They come to us at the last minute, and then despair that we don’t have any testers available and also wonder why they don’t have any automated testing set up!
They come to us at the last minute, and then wonder why the security review is going to delay their application’s deployment!
They scheduled their performance testing for the end, and then wonder why they have no time to fix the problems that were found!
They ignored the enterprise architect’s advice and designed their app with no regard for enterprise standards, and then wonder why people are upset!
They talk about continuous delivery, but we are the ones who have to operate their app, and they have not designed it be easy to operate, and so they wonder why we are having trouble restarting instances!
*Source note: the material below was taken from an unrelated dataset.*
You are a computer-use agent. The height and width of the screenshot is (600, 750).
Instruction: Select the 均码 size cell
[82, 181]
These are common laments from “functional managers” in large organizations that are trying to go agile. Functional managers are those who are responsible for traditional development lifecycle “steps”, such as enterprise architecture, security, testing, quality assurance, release management, deployment, operations, and other “silos” of a typical legacy IT organization. Agilists often blame these silos for the problems, but that is not helpful, and in fact agilists are brought in to help to streamline things, so they need to have answers about how to replace these functions with their agile equivalents.
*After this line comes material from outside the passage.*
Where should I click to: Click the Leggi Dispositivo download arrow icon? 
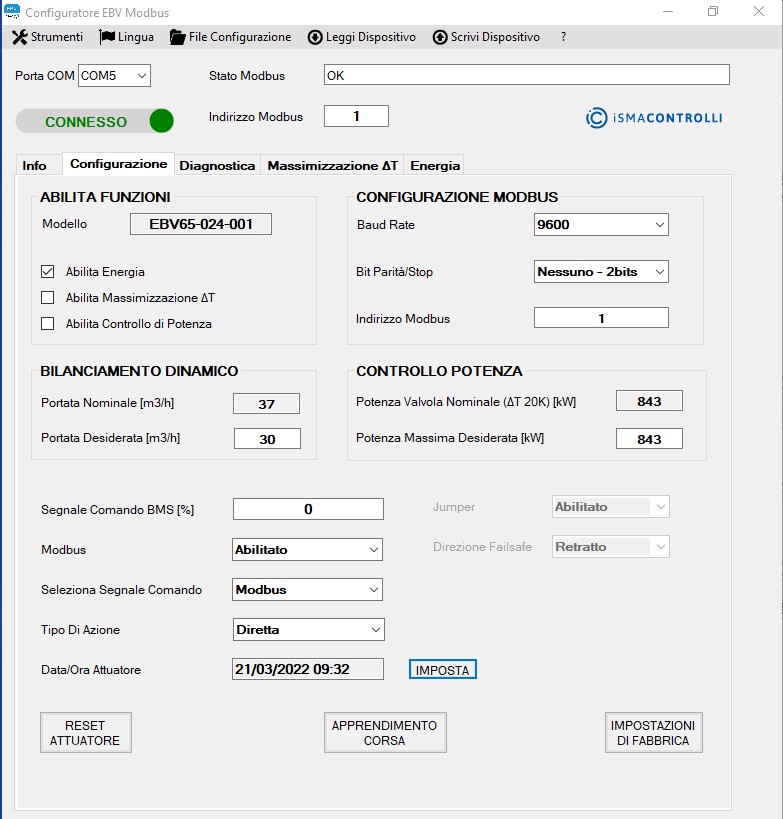click(315, 37)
Replacing functions is a huge step, however. A great deal of learning is required for an organization to go agile, and most organizations need intermediate steps. One of the most effective intermediate steps – one that fosters the required learning – is beefing up the release planning process, to make it more inclusive. In other words, invite each of these silos: get them in a room and talk through the issues, so that nothing is left for the end of the release when there is no time left. Allow people advance notice of what is coming, so that they have time to manage their own processes and their own workloads.
Busy functional managers will not always have time to attend each project’s release planning session. They will want to send someone on their behalf – one of the technical staff. That means that you need to give them advance notice of a release planning session and what the project is about, so that they can see who is available and send the right person. You also should tell them that it will be optimal if that person can be the one who continues to work with the team throughout development, as needed: that might affect who the functional manager sends, based on that function’s resource work schedule.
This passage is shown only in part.